1-2Apollos Korint'teyken Pavlus, iç bölgelerden geçerek Efes'e geldi. Orada bazı öğrencileri bularak onlara, “İman ettiğiniz zaman Kutsal Ruh'u aldınız mı?” diye sordu. “Kutsal Ruh'un varlığından haberimiz yok ki!” dediler. 3“Öyleyse neye dayanarak vaftiz oldunuz?” diye sordu. “Yahya'nın öğretisine dayanarak vaftiz olduk” dediler. 4*Pavlus, “Yahya'nın yaptığı vaftiz, tövbeyle ilgili bir vaftizdi” dedi. “Halka, kendisinden sonra gelecek Olan'a, yani İsa'ya inanmalarını söyledi.” 5Onlar bunu duyunca, Rab İsa'nın adıyla vaftiz oldular. 6Pavlus ellerini onların üzerine koyunca Kutsal Ruh üzerlerine indi ve bilmedikleri dillerle konuşup peygamberlik etmeye başladılar. 7Aşağı yukarı on iki kişiydiler. 8Havraya giren Pavlus cesaretle konuşmaya başladı. Üç ay boyunca oradakilerle tartışıp durdu, onları Tanrı'nın Egemenliği konusunda ikna etmeye çalıştı. 9Ne var ki, bazıları sert bir tutum takınıp ikna olmamakta direndiler ve İsa'nın yolunu halkın önünde kötülemeye başladılar. Bunun üzerine Pavlus onlardan ayrıldı. Öğrencilerini de alıp götürdü ve Tiranus'un dershanesinde her gün tartışmalarını sürdürdü. 10Bu durum iki yıl sürdü. Sonunda Yahudi olsun Grek olsun, Asya İli'nde yaşayan herkes Rab'bin sözünü işitti.

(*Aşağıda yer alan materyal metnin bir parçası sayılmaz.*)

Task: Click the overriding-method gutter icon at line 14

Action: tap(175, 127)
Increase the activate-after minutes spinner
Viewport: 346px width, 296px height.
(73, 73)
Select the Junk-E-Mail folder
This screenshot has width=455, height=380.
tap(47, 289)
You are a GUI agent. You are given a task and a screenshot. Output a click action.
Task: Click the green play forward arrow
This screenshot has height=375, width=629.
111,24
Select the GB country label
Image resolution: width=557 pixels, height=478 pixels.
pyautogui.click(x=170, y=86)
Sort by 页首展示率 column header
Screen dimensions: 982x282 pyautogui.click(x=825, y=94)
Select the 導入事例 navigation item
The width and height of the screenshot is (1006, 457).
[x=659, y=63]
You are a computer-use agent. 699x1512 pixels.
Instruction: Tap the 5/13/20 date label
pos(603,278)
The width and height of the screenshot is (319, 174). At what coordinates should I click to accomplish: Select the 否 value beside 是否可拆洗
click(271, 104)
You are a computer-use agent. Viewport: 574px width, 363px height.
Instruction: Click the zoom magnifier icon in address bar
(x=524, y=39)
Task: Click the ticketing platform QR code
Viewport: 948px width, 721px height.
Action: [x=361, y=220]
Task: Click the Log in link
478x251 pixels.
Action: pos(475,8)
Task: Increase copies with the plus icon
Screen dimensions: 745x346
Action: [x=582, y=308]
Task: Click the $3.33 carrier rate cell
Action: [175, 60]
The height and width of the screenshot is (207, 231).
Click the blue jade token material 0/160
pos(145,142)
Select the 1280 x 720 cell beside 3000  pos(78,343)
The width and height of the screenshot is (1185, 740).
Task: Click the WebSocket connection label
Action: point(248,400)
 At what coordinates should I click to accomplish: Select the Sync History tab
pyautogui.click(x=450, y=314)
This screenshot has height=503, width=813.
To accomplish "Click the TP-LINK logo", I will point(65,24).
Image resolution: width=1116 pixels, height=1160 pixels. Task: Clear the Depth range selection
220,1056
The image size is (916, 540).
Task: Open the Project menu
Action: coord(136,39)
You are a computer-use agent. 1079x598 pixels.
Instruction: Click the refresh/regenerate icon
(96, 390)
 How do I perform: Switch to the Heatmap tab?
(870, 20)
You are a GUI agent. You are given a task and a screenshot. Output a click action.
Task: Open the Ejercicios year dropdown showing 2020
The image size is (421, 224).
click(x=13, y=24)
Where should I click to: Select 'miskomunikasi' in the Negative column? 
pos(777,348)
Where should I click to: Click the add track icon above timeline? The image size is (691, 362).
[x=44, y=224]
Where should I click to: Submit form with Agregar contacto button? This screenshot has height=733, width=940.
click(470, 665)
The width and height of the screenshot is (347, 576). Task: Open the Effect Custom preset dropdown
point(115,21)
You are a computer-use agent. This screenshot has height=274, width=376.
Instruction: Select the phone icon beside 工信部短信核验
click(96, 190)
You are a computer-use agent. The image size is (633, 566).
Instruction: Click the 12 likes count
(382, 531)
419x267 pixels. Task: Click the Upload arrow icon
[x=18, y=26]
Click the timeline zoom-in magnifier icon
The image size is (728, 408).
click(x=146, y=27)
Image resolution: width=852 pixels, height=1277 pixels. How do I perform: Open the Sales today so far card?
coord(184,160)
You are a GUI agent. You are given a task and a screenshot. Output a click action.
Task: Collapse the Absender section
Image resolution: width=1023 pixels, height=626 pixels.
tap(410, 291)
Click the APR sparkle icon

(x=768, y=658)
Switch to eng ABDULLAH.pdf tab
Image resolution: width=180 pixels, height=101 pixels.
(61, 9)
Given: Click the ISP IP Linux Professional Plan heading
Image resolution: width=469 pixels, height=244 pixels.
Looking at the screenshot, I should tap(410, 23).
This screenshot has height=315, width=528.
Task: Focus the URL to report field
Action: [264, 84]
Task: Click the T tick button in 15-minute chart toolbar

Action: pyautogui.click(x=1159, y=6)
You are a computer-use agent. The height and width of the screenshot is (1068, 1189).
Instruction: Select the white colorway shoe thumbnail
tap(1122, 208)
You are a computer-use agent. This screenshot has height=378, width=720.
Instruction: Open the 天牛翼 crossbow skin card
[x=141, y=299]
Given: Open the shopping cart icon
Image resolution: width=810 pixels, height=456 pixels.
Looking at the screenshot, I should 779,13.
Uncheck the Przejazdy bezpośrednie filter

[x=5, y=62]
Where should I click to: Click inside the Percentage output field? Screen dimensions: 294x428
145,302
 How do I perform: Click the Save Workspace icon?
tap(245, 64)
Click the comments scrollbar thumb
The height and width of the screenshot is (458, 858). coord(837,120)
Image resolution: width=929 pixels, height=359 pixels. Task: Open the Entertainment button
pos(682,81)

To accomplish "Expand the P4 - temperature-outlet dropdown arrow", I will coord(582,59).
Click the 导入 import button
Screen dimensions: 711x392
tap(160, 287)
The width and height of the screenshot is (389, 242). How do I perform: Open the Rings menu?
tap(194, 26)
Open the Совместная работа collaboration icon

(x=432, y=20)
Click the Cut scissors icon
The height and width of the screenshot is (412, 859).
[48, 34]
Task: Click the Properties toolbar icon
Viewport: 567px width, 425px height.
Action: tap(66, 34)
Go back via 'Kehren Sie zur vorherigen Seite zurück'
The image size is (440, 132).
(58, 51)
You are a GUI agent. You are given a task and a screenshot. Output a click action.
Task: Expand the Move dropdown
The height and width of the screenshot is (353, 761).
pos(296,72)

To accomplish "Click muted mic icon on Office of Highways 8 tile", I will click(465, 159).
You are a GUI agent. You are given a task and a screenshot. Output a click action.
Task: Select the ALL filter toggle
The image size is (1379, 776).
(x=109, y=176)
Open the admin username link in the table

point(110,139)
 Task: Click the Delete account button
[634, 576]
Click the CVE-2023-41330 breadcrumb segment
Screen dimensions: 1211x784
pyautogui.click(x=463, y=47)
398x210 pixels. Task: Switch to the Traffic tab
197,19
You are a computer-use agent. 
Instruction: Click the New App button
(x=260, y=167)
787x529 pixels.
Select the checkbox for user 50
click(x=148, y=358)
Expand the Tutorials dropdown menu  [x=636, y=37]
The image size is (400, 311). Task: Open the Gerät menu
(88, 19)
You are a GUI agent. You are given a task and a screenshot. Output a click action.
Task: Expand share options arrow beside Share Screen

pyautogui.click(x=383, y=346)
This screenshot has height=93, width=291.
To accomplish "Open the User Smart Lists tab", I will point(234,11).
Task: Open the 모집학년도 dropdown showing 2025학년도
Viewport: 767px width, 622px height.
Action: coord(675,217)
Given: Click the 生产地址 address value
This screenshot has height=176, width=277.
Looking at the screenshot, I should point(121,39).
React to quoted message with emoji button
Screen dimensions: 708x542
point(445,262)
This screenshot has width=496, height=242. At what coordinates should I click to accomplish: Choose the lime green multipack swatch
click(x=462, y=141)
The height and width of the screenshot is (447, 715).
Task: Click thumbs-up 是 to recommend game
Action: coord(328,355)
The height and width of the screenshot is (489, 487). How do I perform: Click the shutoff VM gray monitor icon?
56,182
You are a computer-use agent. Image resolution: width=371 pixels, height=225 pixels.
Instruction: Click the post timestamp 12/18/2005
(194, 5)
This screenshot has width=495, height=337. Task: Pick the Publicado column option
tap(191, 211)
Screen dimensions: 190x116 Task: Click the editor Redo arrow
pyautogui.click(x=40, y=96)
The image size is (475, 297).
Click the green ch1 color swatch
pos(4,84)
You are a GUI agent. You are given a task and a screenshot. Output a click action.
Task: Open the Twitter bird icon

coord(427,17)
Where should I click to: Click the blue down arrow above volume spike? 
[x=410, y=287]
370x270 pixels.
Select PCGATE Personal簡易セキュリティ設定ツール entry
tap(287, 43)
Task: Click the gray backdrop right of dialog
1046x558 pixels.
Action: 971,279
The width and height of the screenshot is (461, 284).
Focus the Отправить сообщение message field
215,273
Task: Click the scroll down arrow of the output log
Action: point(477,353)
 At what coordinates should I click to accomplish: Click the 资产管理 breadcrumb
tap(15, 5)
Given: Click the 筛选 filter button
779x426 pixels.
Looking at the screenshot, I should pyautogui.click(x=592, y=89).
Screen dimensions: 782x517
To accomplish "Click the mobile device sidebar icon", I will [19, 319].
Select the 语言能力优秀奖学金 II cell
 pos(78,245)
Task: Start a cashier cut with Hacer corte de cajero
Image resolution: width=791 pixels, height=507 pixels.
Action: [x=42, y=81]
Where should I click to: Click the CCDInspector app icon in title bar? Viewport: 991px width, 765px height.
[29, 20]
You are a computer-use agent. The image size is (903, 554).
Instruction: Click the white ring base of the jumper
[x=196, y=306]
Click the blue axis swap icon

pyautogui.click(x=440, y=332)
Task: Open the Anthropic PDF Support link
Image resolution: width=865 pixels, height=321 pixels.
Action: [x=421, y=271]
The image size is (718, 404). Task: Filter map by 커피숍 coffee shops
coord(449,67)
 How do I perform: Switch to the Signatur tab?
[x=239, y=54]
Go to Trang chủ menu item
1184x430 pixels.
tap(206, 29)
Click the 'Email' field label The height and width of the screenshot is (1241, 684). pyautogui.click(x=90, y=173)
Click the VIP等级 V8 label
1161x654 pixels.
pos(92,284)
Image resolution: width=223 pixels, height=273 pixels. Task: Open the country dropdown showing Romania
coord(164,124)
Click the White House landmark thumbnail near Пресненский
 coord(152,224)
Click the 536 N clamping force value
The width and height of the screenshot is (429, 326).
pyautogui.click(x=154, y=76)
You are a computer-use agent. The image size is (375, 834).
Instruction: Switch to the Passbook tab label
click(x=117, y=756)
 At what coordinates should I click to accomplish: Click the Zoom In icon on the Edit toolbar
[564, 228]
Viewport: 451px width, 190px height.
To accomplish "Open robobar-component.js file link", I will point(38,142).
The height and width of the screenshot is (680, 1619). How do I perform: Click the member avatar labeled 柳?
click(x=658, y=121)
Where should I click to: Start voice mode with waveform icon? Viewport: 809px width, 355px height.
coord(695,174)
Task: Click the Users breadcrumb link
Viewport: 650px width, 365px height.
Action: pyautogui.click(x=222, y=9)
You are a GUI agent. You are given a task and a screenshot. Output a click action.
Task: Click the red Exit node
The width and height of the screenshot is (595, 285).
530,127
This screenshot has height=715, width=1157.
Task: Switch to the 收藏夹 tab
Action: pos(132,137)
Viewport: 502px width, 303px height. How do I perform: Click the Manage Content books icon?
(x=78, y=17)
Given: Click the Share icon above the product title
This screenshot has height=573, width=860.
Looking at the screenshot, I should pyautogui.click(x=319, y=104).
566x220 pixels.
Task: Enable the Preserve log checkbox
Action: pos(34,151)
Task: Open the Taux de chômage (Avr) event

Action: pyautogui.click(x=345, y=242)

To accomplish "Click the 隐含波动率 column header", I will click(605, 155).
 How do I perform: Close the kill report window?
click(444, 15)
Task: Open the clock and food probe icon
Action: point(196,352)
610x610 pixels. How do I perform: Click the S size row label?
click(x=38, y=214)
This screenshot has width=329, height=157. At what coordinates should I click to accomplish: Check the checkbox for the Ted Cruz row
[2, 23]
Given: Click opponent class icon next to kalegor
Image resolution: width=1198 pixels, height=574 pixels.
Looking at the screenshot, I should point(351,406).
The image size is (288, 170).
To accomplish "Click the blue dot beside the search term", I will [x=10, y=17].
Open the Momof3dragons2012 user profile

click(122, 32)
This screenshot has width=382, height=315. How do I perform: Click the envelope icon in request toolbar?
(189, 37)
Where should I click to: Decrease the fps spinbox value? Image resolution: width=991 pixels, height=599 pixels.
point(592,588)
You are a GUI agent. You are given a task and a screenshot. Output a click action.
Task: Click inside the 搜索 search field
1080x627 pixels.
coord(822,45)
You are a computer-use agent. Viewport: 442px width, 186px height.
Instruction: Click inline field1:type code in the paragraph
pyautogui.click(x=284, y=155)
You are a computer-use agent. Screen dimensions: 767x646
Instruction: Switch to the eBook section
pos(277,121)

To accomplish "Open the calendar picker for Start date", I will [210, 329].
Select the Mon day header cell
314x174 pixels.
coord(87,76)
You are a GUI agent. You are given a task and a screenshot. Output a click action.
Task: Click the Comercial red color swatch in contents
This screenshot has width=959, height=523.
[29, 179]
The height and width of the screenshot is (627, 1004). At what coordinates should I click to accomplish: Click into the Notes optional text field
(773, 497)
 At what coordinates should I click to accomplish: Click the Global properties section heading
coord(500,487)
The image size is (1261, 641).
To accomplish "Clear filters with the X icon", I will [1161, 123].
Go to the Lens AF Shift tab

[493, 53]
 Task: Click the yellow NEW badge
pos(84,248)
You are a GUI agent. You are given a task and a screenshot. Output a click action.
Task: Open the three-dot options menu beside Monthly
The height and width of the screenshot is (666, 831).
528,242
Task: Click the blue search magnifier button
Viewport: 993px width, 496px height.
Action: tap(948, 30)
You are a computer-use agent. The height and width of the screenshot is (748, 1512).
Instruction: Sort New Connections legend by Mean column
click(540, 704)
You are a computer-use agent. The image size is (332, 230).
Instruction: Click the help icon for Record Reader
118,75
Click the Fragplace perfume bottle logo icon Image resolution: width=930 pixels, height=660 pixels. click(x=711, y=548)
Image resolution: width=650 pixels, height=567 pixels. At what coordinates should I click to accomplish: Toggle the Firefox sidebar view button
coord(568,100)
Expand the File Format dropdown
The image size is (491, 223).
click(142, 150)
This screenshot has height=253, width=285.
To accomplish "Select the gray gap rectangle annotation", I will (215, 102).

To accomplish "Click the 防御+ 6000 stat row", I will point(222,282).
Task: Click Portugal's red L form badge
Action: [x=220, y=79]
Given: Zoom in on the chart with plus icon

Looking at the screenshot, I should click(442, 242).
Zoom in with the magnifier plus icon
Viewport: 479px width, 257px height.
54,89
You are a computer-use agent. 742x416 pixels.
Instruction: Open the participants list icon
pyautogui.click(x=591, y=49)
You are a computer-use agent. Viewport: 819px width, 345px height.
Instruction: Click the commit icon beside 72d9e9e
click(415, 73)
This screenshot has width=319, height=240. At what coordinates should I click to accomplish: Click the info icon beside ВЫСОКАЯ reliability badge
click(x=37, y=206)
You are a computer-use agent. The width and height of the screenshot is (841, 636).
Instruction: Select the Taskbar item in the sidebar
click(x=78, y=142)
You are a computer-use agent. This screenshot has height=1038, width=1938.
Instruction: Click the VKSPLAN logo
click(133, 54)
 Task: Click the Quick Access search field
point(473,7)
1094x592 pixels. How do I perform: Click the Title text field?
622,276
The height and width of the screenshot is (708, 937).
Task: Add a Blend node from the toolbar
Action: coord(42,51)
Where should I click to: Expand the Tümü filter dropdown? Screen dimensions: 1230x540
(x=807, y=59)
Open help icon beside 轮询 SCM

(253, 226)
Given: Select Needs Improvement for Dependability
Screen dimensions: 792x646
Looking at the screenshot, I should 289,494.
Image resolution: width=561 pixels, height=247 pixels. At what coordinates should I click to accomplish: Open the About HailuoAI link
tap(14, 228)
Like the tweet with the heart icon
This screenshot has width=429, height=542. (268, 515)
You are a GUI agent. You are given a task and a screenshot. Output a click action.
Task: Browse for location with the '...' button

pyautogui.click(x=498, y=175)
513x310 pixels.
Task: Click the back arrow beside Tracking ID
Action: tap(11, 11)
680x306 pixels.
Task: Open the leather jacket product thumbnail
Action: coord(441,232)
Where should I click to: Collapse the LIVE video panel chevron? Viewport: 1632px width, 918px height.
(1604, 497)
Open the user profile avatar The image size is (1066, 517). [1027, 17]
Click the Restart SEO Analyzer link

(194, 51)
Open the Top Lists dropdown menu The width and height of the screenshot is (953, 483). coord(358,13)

AÇIKLAMA: Daha önce söz verdiği gibi Elçi Pavlus ilk fırsatta Efes kentine döndü. Şehir olarak, Efes zengin bir metropoldü o dönemler. Asya İlinin başkenti olan Efes özellikle tanrıçası Artemis vasıtasıyla ünlenmişti. Dünyanın yedi harikalarından biri olan Artemis Tapınağı dünyanın her yanından gelen ziyaretçilerin ilgi odağıydı. Verimlilik tanrıçası olan Artemis’in inancına göre ziyaretçiler tapınak fahişeleriyle ilişki kurarak dileklerini kabul ettirebiliyorlardı. Efes’te, Artemis’in dini öyle baskındı ki şehrin ticareti ve siyaseti tümden tapınaktan geçinirdi. İşte Elçi Pavlus, bu denli putperest bir kente gelmişti.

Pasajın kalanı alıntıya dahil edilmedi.